## Exercise instructions:
With images excluded, write out each entry below exactly as given.

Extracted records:
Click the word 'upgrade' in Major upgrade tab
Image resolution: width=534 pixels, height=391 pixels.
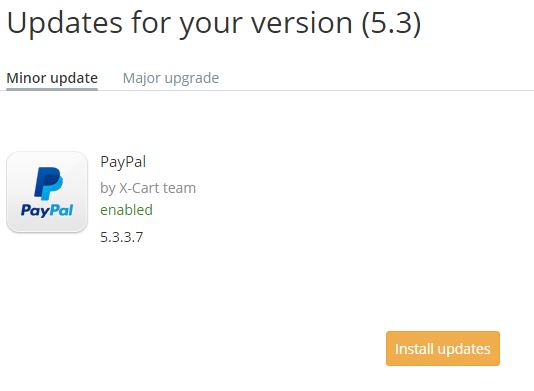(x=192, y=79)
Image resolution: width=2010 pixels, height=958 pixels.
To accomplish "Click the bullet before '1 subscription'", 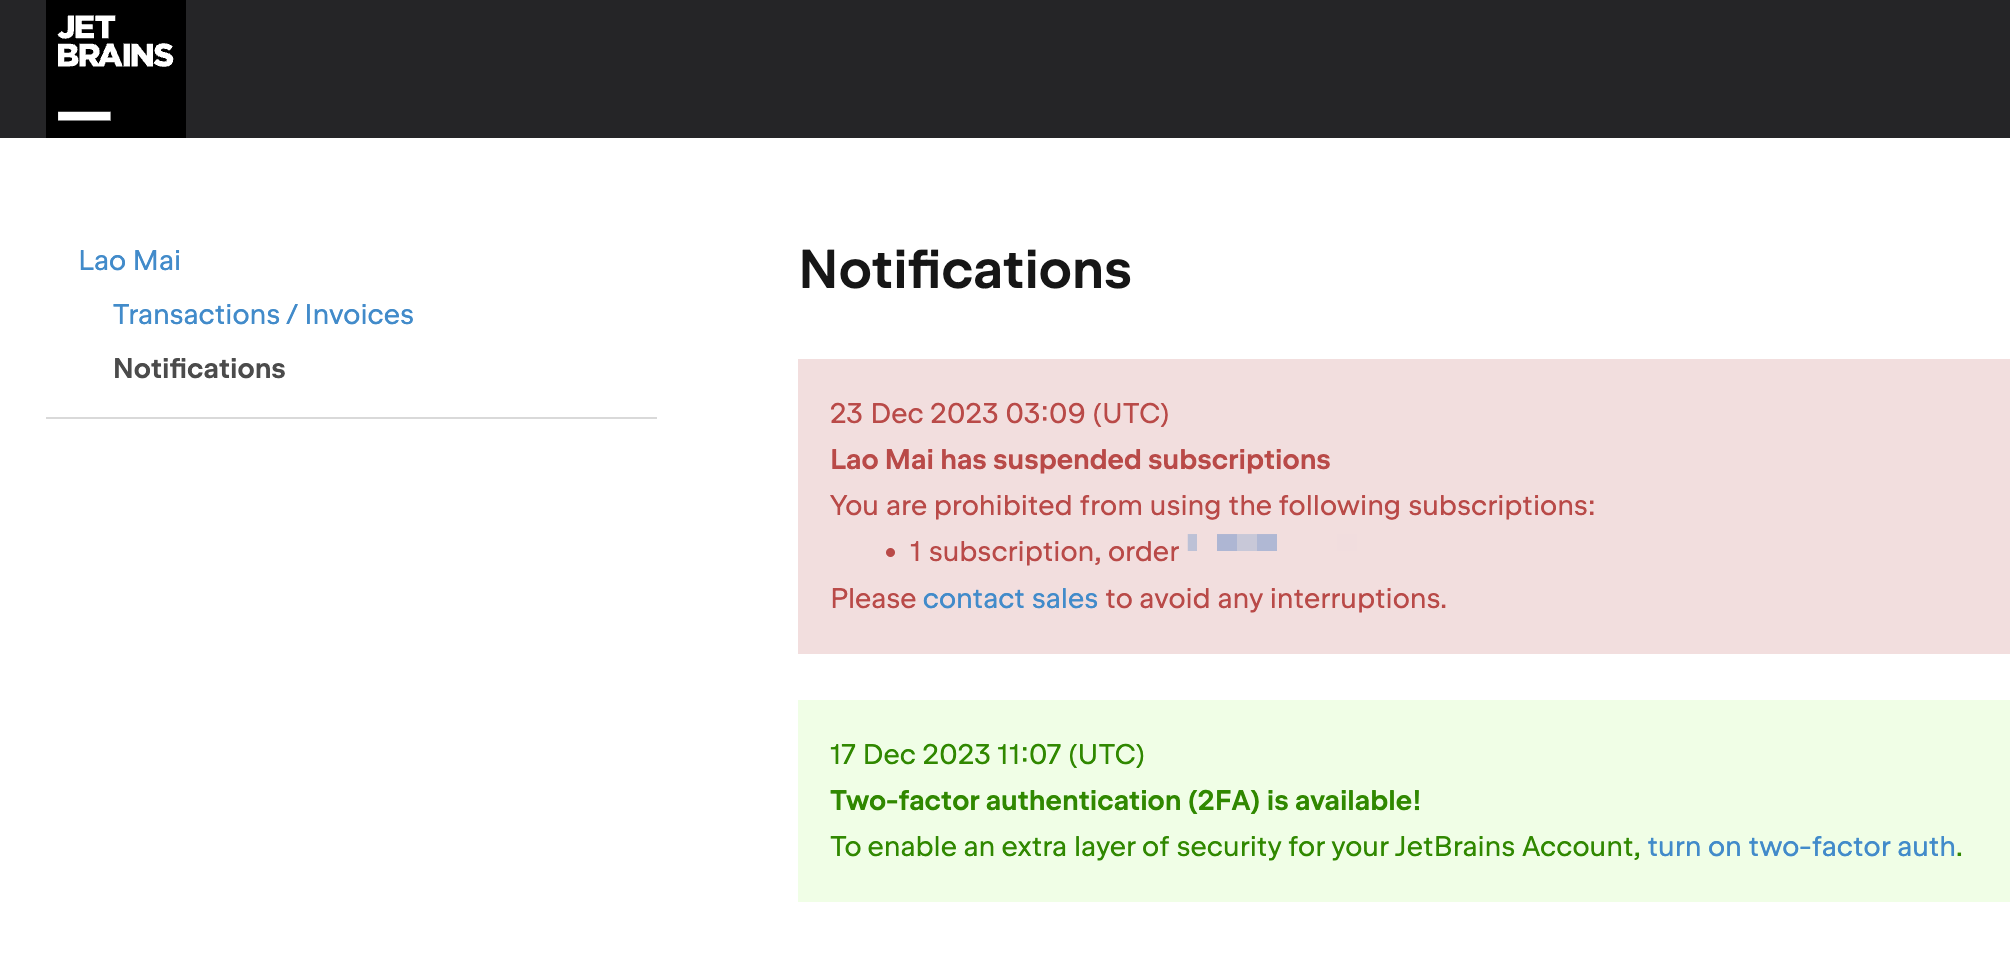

## Exercise answer:
Click the word 'upgrade' in Major upgrade tab
Image resolution: width=534 pixels, height=391 pixels.
(x=192, y=79)
Image resolution: width=2010 pixels, height=958 pixels.
To accomplish "Click the bullet before '1 subscription'", 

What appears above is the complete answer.